The National Institutes of Health has proposed new guidelines to prevent financial conflicts of interest among thousands of researchers who receive federal funding. The move, which will affect more than 40,000 researchers, comes amid rising concern about the influence of the pharmaceutical industry and other private-sector interests on scientific research. In a series of high-profile cases, federally funded researchers have received upward of millions of dollars from companies with a financial interest in the outcome of their work, the Washington Post reports.
Officials with the Nashville Medical Trade Center have launched a leasing section on their website that provides detailed information on the $250 million project, which could eventually generate $390 million a year for the local economy and employ nearly 2,800 people. A prospectus includes floor plans and specifications for floors five through 11 of the proposed structure, which is where healthcare companies would be able to rent permanent showroom space.

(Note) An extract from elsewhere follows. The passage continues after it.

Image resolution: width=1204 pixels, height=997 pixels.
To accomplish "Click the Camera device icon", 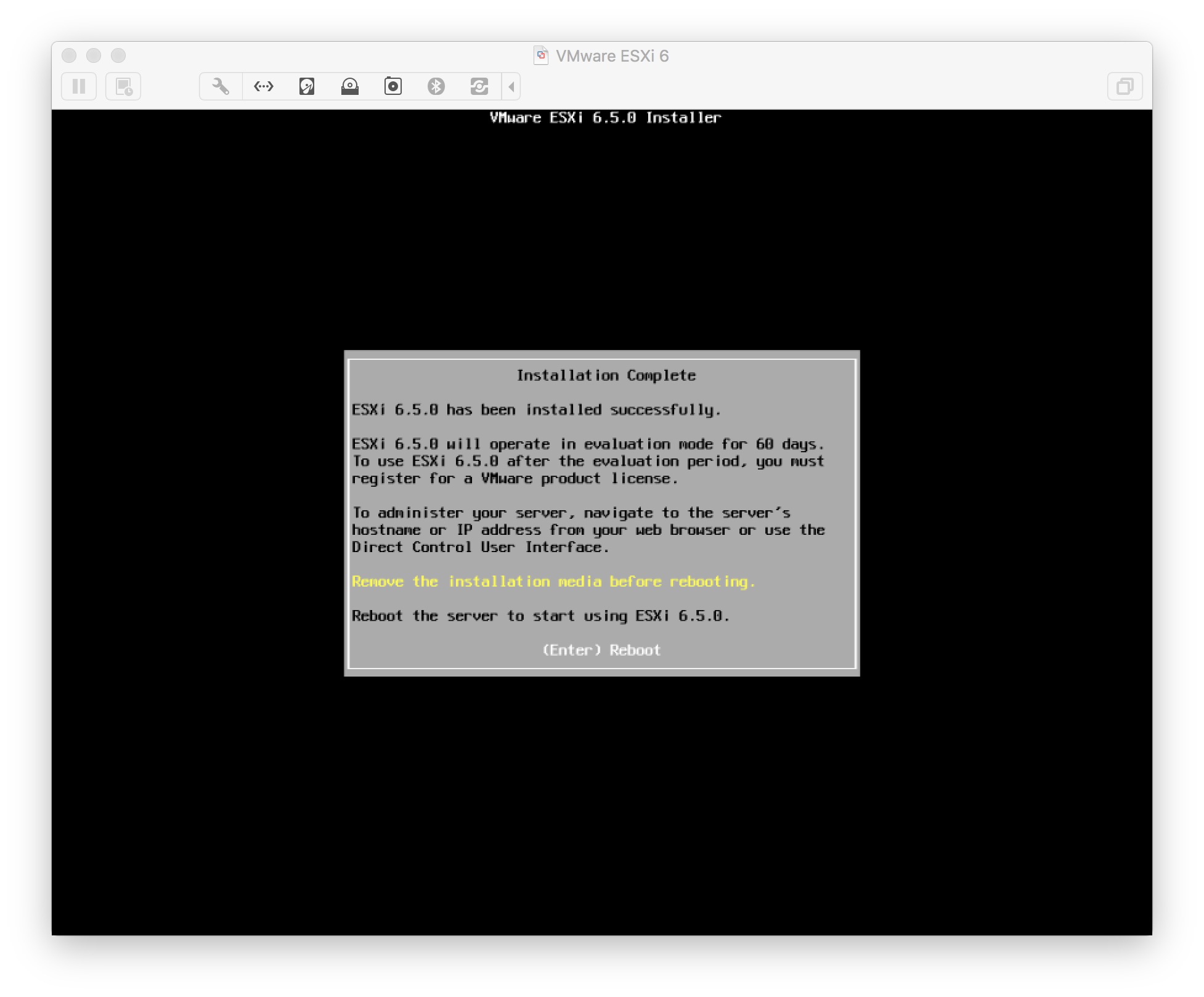I will pyautogui.click(x=393, y=86).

Methodist Healthcare System of San Antonio has formed a business relationship with Averde Health Inc. that will give Averde health plan members access to care at the health system's eight acute-care hospitals. Under the terms of the agreement, Averde plan members will have access to Methodist Hospital, Metropolitan Methodist Hospital, Northeast Methodist Hospital, Methodist Heart Hospital, Methodist Specialty and Transplant Hospital, Texas Neurosciences Center, and several family health centers.

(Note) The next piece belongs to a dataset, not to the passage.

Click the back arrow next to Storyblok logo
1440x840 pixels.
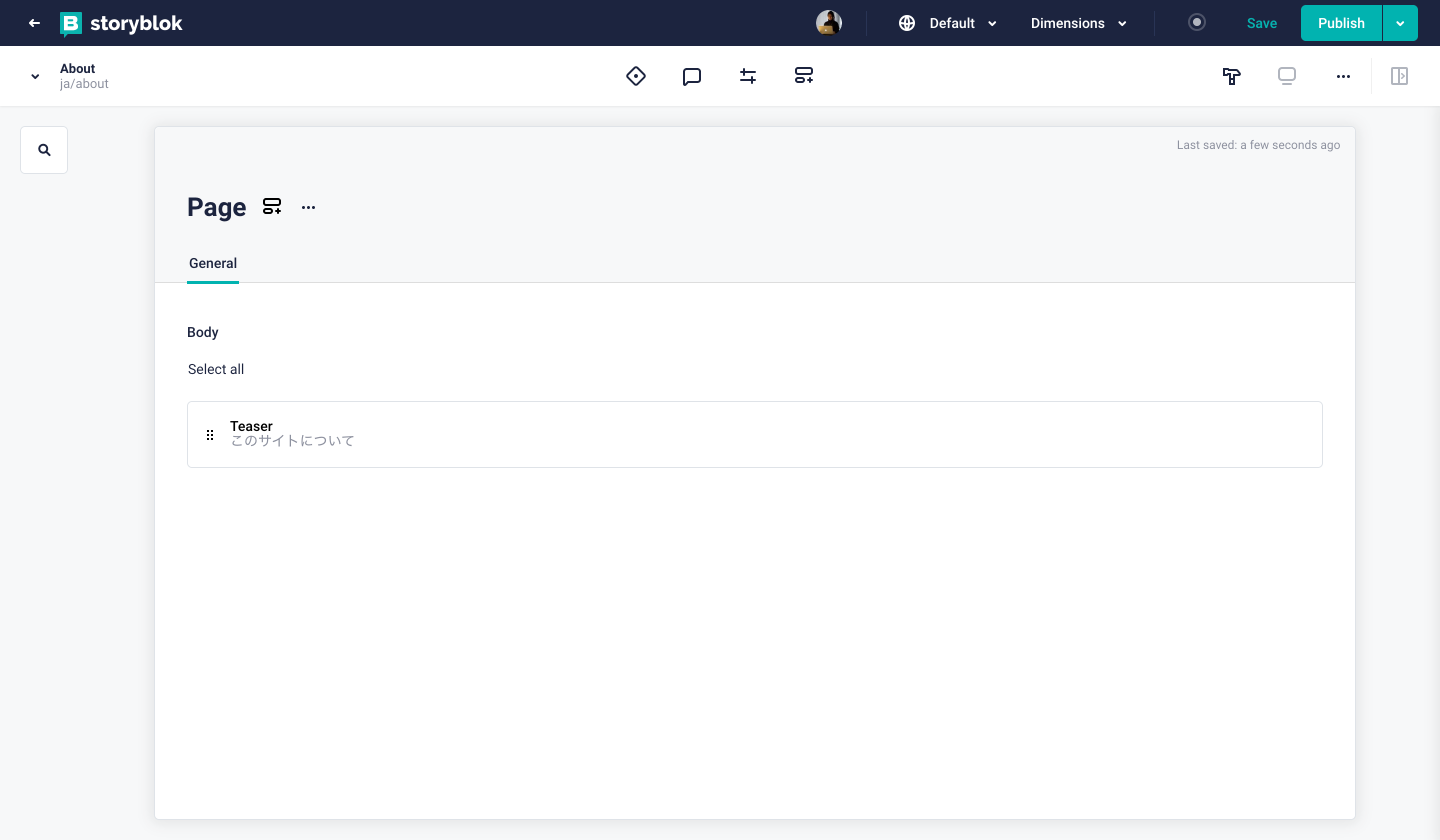[34, 23]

Boston-based Beth Israel Deaconess Medical Center announced it has negotiated a clinical affiliation with Anna Jaques Hospital of Newburyport, MA, a 123-bed community hospital serving 17 cities and towns. Under the agreement, Beth Israel Deaconess, a teaching affiliate of Harvard Medical School, will provide medical services not currently available to Anna Jaques patients, such as specialty cardiovascular and high-risk pregnancy care.
Kaiser Permanente Colorado will open four new medical facilities in the next five years in the Denver area, including a 120,000-square-foot specialty center, the company announced. Those facilities are in addition to a previously announced 5,000-square-foot primary-care center in Evergreen that is expected to open this fall, said Roland Lyon, vice president of regional strategy and performance for the nonprofit health plan. The new facilities are expected to create more than 100 jobs, he added.

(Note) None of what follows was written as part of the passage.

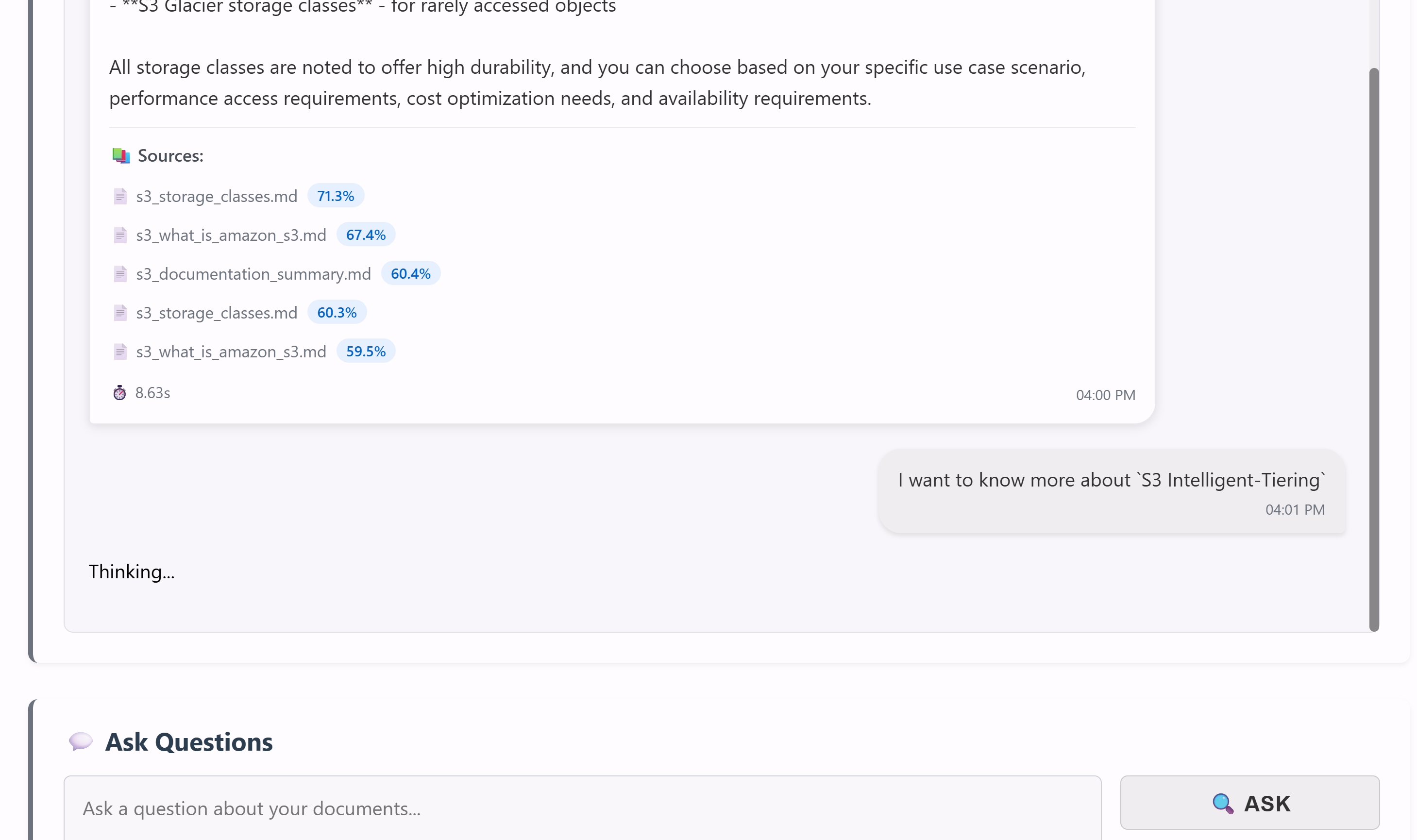Click file icon beside s3_what_is_amazon_s3.md 59.5%
This screenshot has width=1417, height=840.
point(120,352)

Those with health insurance are just as likely to use the emergency room as people without insurance, according to a new report by the Centers for Disease Control and Prevention. The aim of "Emergency Department Visitors and Visits: Who Used the Emergency Room in 2007" was to determine the types of visitors who use hospital ERs. The results may surprise some who believe that ERs mainly serve uninsured people, Amy Bernstein, chief of the Analytic Studies Branch in the Office of Analysis and Epidemiology for the CDC and the National Center for Health Statistics, told USA Today.